TEXT UNDER STUDY -
'''
Obstacles in the Path to a Moonbat Nation

April 10, 2014

America’s “progressives” are convinced that the future belongs to them.

The left’s propagandists do make a strong case that the U.S. is getting bluer. Barack Obama was elected and reelected. Healthcare is rapidly advancing toward nationalization. There’s lots of whining about “income inequality.” Welfare rolls are bulging, bigtime. The Nanny State is taking ground, micromanaging everything from genetically modified food to “historic” properties to automobiles. Early polls have Hillary Clinton significantly ahead of the GOP field.

Liberal triumphalism is not baseless. But it is premature.
'''
DIRECTIONS -
• a. In the article about progressives' view of the future, what do early polls show about Hillary Clinton?
• b. From the article about progressives' view of the future, reproduce the passage from "The left’s propagandists" up to and including "the GOP field.".

DATASET CONTENT -
'''
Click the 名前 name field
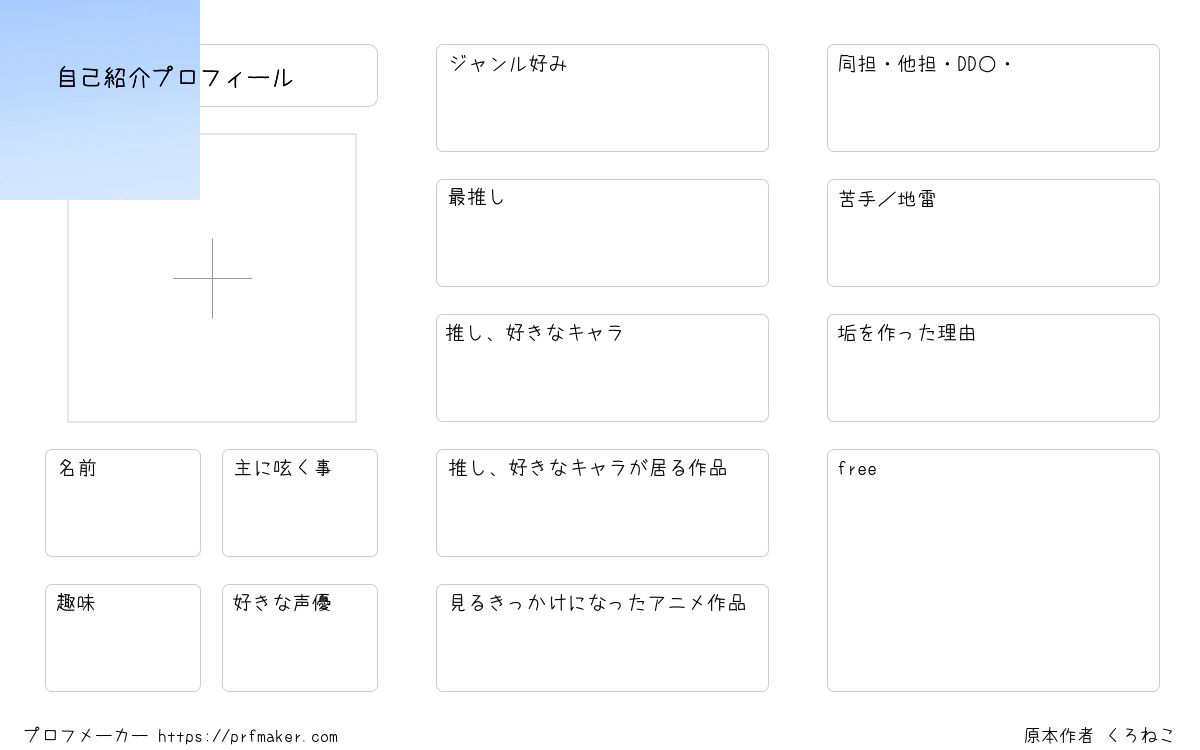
'''
PER-TASK OUTPUTS -
• a. Early polls have Hillary Clinton significantly ahead of the GOP field.

• b.
The left’s propagandists do make a strong case that the U.S. is getting bluer. Barack Obama was elected and reelected. Healthcare is rapidly advancing toward nationalization. There’s lots of whining about “income inequality.” Welfare rolls are bulging, bigtime. The Nanny State is taking ground, micromanaging everything from genetically modified food to “historic” properties to automobiles. Early polls have Hillary Clinton significantly ahead of the GOP field.